- Exercise: Where the records appear below, transcribe them exactly, leaving none out.

- Excerpted records:
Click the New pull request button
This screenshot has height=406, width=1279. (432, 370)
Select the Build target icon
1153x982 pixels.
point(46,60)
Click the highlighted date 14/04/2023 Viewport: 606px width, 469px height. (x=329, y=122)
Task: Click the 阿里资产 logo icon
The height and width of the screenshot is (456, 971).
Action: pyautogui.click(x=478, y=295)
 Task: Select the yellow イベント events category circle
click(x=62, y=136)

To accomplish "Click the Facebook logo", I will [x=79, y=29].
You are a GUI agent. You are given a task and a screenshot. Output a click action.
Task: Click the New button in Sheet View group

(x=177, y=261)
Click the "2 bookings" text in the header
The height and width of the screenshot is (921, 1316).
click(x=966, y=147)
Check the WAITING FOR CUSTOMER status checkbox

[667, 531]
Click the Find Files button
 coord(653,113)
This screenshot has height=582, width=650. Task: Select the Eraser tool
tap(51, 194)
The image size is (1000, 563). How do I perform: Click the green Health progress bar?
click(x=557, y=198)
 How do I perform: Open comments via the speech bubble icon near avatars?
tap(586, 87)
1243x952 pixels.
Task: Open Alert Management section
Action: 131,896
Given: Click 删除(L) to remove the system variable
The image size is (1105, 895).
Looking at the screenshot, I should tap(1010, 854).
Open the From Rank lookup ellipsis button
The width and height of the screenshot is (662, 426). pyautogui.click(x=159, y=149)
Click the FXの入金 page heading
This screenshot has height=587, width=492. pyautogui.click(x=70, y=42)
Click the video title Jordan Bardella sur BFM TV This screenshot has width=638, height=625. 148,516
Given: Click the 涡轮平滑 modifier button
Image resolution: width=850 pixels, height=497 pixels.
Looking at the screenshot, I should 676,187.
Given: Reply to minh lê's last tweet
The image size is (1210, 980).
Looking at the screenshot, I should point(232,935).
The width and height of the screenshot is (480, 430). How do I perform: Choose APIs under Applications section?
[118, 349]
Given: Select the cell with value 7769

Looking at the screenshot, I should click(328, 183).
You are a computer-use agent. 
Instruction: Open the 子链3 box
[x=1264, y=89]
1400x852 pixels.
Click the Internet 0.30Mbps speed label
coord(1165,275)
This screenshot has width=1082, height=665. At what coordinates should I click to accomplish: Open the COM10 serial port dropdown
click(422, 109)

- Answer box:
Click the New pull request button
This screenshot has height=406, width=1279. (432, 370)
Select the Build target icon
1153x982 pixels.
point(46,60)
Click the highlighted date 14/04/2023 Viewport: 606px width, 469px height. (x=329, y=122)
Task: Click the 阿里资产 logo icon
The height and width of the screenshot is (456, 971).
Action: pyautogui.click(x=478, y=295)
 Task: Select the yellow イベント events category circle
click(x=62, y=136)

To accomplish "Click the Facebook logo", I will [x=79, y=29].
You are a GUI agent. You are given a task and a screenshot. Output a click action.
Task: Click the New button in Sheet View group

(x=177, y=261)
Click the "2 bookings" text in the header
The height and width of the screenshot is (921, 1316).
click(x=966, y=147)
Check the WAITING FOR CUSTOMER status checkbox

[667, 531]
Click the Find Files button
 coord(653,113)
This screenshot has height=582, width=650. Task: Select the Eraser tool
tap(51, 194)
The image size is (1000, 563). How do I perform: Click the green Health progress bar?
click(x=557, y=198)
 How do I perform: Open comments via the speech bubble icon near avatars?
tap(586, 87)
1243x952 pixels.
Task: Open Alert Management section
Action: 131,896
Given: Click 删除(L) to remove the system variable
The image size is (1105, 895).
Looking at the screenshot, I should tap(1010, 854).
Open the From Rank lookup ellipsis button
The width and height of the screenshot is (662, 426). pyautogui.click(x=159, y=149)
Click the FXの入金 page heading
This screenshot has height=587, width=492. pyautogui.click(x=70, y=42)
Click the video title Jordan Bardella sur BFM TV This screenshot has width=638, height=625. 148,516
Given: Click the 涡轮平滑 modifier button
Image resolution: width=850 pixels, height=497 pixels.
Looking at the screenshot, I should 676,187.
Given: Reply to minh lê's last tweet
The image size is (1210, 980).
Looking at the screenshot, I should point(232,935).
The width and height of the screenshot is (480, 430). How do I perform: Choose APIs under Applications section?
[118, 349]
Given: Select the cell with value 7769

Looking at the screenshot, I should click(328, 183).
You are a computer-use agent. 
Instruction: Open the 子链3 box
[x=1264, y=89]
1400x852 pixels.
Click the Internet 0.30Mbps speed label
coord(1165,275)
This screenshot has width=1082, height=665. At what coordinates should I click to accomplish: Open the COM10 serial port dropdown
click(422, 109)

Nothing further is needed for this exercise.